Sérgio Fernando Moro (Imagem: Captura de tela)




Kiko Nogueira, DCM



Dois dias depois, Sergio Moro finalmente se manifestou sobre o fuzilamento de Evaldo Rosa dos Santos, que seguia com a família para um chá de bebê.

Foi no programa do Bial.



O carro ainda levava o sogro de Evaldo, Sérgio Araújo, e, no banco de trás, sua mulher Luciana, o filho de 7 anos, e uma amiga.

Evaldo, de 51 anos, morreu antes que pudesse ser socorrido.
Oitenta disparos foram contabilizados.

“Eles não fizeram nada, eles ficaram de deboche.

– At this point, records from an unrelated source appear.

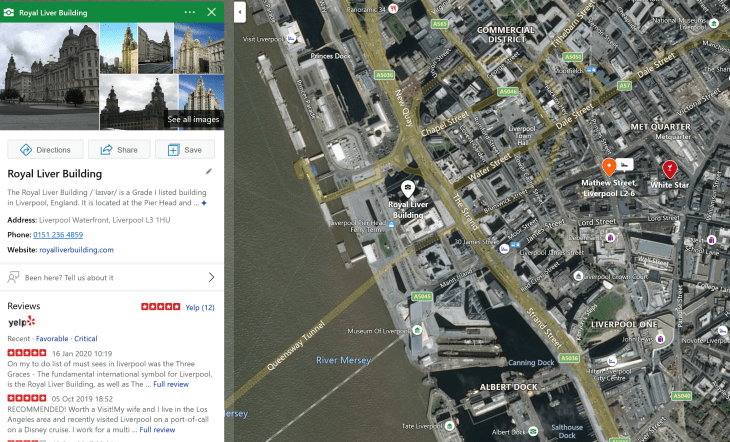The width and height of the screenshot is (730, 442).
Task: Click the edit pencil icon beside title
Action: 209,173
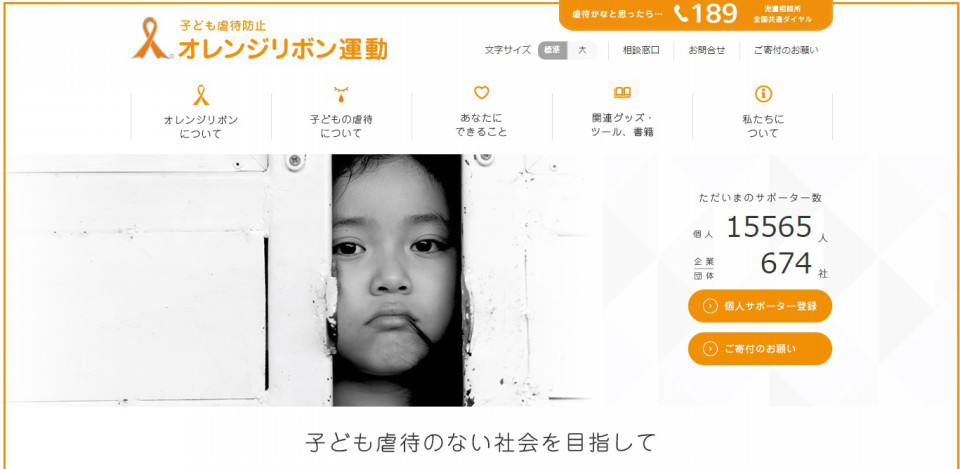Click the ご寄付のお願い header link

[786, 50]
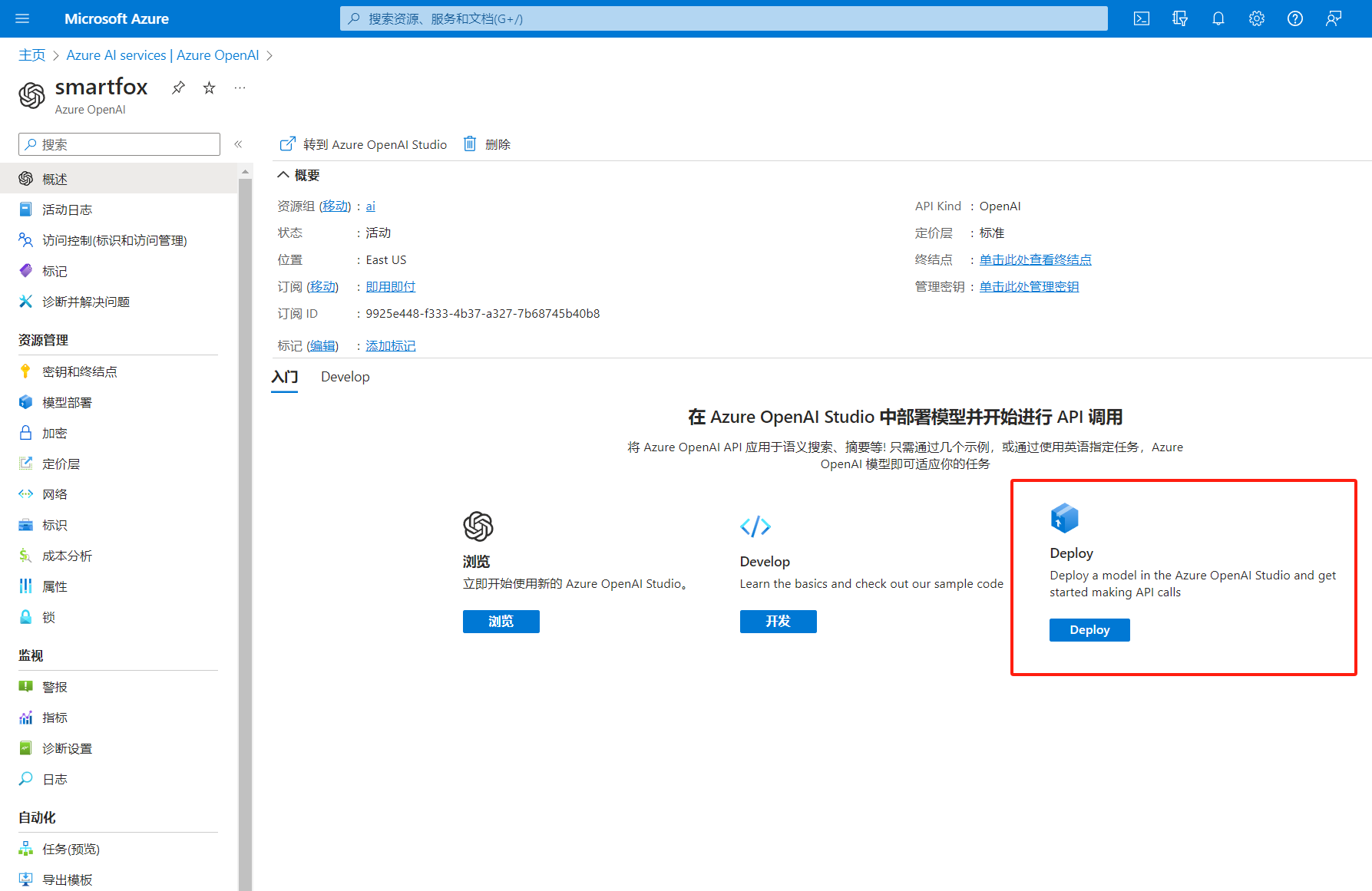Pin the smartfox resource to dashboard
This screenshot has width=1372, height=891.
point(178,87)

Perdi meu amigo, meu melhor amigo”, falou sua mulher aos jornalistas.

A Polícia Civil informou que, duas horas antes, um homem registrou na delegacia de Guadalupe que foi assaltado por ladrões que estavam num carro branco.

Segundo o delegado Leonardo Salgado, da Delegacia de Homicídios, “tudo indica” que os oficiais confundiram o veículo com o dos criminosos.

Dez foram presos. Amanhã estarão soltos. Serão julgados na Justiça Militar.

Moro não se solidarizou com os familiares, não foi firme com os assassinos, não defendeu que fosse para a Justiça comum, nada.

“Foi um incidente bastante trágico. É algo que pode acontecer”, conseguiu declarar.
Pode acontecer??

“De imediato, o Exército começou a apurar esse fato. Se houve ali um incidente injustificável em qualquer espécie, as pessoas têm que ser punidas”.
Se houve??

Mais: “Havendo uma situação de legítima defesa, se há o excesso, esse pode ser atenuado pela situação de violenta emoção. Mas não me parece o caso em questão”.

Ah, sim. Parece que não.

Faltou um adesivo escrito “shit happens”.

As propostas de Moro dão licença para matar.

O que vemos Brasil afora é um reflexo de uma política de segurança pública que pode se resumir num recado de “atire primeiro, pergunte depois” para o Estado.

O Brasil perdeu um mau juiz e ganhou mais um relações públicas da violência.